=== Work task ===
Output each line of the records below verbatim, in the same order.

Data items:
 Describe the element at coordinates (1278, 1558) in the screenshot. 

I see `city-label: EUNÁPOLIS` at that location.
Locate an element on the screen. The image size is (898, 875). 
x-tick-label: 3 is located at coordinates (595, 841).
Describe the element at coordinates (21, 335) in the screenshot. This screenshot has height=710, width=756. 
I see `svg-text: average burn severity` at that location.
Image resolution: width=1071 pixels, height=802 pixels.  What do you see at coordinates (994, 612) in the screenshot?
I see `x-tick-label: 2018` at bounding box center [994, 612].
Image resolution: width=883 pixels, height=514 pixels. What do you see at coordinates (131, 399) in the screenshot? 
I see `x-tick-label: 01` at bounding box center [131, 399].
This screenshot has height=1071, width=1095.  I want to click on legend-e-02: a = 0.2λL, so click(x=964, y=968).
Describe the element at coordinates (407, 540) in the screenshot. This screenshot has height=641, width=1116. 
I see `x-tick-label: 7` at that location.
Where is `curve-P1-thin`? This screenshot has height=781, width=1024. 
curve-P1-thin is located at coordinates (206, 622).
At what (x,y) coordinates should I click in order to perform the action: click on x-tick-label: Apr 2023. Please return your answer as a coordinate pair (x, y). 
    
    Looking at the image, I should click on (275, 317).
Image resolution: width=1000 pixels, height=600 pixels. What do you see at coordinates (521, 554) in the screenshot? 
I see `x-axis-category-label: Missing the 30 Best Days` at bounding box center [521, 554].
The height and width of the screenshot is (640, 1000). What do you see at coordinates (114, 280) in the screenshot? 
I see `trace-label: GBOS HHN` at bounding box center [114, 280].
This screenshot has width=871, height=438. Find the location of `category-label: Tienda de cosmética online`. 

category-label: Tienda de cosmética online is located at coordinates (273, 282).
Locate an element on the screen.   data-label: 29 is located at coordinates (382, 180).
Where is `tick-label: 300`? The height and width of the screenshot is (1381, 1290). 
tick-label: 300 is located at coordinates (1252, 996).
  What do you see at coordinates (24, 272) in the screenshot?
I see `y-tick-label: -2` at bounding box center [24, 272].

=== Expected answer ===
 Describe the element at coordinates (1278, 1558) in the screenshot. 

I see `city-label: EUNÁPOLIS` at that location.
Locate an element on the screen. The image size is (898, 875). 
x-tick-label: 3 is located at coordinates (595, 841).
Describe the element at coordinates (21, 335) in the screenshot. This screenshot has height=710, width=756. 
I see `svg-text: average burn severity` at that location.
Image resolution: width=1071 pixels, height=802 pixels.  What do you see at coordinates (994, 612) in the screenshot?
I see `x-tick-label: 2018` at bounding box center [994, 612].
Image resolution: width=883 pixels, height=514 pixels. What do you see at coordinates (131, 399) in the screenshot? 
I see `x-tick-label: 01` at bounding box center [131, 399].
This screenshot has height=1071, width=1095.  I want to click on legend-e-02: a = 0.2λL, so click(x=964, y=968).
Describe the element at coordinates (407, 540) in the screenshot. This screenshot has height=641, width=1116. 
I see `x-tick-label: 7` at that location.
Where is `curve-P1-thin`? This screenshot has height=781, width=1024. 
curve-P1-thin is located at coordinates (206, 622).
At what (x,y) coordinates should I click in order to perform the action: click on x-tick-label: Apr 2023. Please return your answer as a coordinate pair (x, y). 
    
    Looking at the image, I should click on (275, 317).
Image resolution: width=1000 pixels, height=600 pixels. What do you see at coordinates (521, 554) in the screenshot? 
I see `x-axis-category-label: Missing the 30 Best Days` at bounding box center [521, 554].
The height and width of the screenshot is (640, 1000). What do you see at coordinates (114, 280) in the screenshot? 
I see `trace-label: GBOS HHN` at bounding box center [114, 280].
This screenshot has width=871, height=438. Find the location of `category-label: Tienda de cosmética online`. 

category-label: Tienda de cosmética online is located at coordinates (273, 282).
Locate an element on the screen.   data-label: 29 is located at coordinates (382, 180).
Where is `tick-label: 300`? The height and width of the screenshot is (1381, 1290). 
tick-label: 300 is located at coordinates (1252, 996).
  What do you see at coordinates (24, 272) in the screenshot?
I see `y-tick-label: -2` at bounding box center [24, 272].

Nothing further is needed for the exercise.